What does this implement/fix? Explain your changes.
PR #17877: Implements trust-ncg option in LogisticRegression when multi_class = 'multinomial'.
This PR: Addresses remaining review comments, including generating benchmarks against the new solver. Reconciles implementation with overhauled loss module implementation.
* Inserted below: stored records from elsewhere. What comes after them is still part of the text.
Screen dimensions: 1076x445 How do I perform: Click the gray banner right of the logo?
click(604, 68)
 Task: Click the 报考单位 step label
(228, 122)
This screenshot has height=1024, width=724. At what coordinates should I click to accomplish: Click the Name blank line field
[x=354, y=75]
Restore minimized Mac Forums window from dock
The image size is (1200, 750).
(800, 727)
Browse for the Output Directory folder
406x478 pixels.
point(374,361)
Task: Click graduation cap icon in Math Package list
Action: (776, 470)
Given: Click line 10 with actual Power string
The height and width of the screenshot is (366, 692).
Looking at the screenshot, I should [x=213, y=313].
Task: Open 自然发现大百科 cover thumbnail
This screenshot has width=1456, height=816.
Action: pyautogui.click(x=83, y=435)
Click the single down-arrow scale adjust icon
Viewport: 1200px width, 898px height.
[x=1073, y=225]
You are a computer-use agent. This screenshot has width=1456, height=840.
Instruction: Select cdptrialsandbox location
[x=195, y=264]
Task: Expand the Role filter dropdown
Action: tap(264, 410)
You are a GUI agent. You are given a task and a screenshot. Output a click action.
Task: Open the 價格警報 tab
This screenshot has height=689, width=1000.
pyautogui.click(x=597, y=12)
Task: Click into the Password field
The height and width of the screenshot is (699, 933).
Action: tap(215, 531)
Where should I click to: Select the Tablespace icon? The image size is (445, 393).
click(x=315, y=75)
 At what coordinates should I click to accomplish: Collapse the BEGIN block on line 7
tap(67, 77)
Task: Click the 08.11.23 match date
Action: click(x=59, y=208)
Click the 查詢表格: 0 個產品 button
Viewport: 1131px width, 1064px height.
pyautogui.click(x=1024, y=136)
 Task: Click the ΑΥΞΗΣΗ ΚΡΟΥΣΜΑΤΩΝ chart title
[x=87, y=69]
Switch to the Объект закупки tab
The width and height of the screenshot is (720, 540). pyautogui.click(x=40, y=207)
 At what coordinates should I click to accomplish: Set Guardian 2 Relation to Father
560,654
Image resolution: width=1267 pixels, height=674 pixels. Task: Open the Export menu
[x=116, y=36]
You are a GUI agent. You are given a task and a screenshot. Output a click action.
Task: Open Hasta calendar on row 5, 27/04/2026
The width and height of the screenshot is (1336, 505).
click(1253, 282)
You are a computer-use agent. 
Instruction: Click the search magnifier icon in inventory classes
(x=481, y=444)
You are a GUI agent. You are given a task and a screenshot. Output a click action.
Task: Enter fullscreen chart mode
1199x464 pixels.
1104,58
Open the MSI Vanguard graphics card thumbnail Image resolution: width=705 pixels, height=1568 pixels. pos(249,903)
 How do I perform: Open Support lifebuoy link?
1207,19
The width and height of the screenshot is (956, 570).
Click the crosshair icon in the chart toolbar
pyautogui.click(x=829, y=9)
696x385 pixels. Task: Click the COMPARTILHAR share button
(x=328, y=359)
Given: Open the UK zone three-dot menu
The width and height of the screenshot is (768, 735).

Expands test coverage.

Any other comments?
This picks up the wonderful work done by @rithvikrao and @rubywerman

Co-authored-by: Ruby Werman <rubywerman@berkeley.edu>

- Now graphs using streamlit

Micky774 · 2022-01-27T18:36:55Z

@thomasjpfan
Okay so it looks like in all of my initial tests, using datasets created via datasets.make_classification(...) on varying arguments, trust-ncg never converges to the same results as the other solvers -- if it even converges in the first place. I haven't explicitly calculated how many times it does vs does not converge yet. This lack of convergence was validated by comparing coef_ values, but is also readily seen in graphs of the NLL. See here:

All other solvers overlap on the graph, since they converge to the same solution. Before mentioning any other metrics or analysis, it's worth qualifying that none of these datasets are sparse-format, even the so-named "sparse"-style dataset -- that refers to the density of useful vs. noisy features. I'll run a second batch of tests on a dense synthetic dataset, and the sparse news dataset.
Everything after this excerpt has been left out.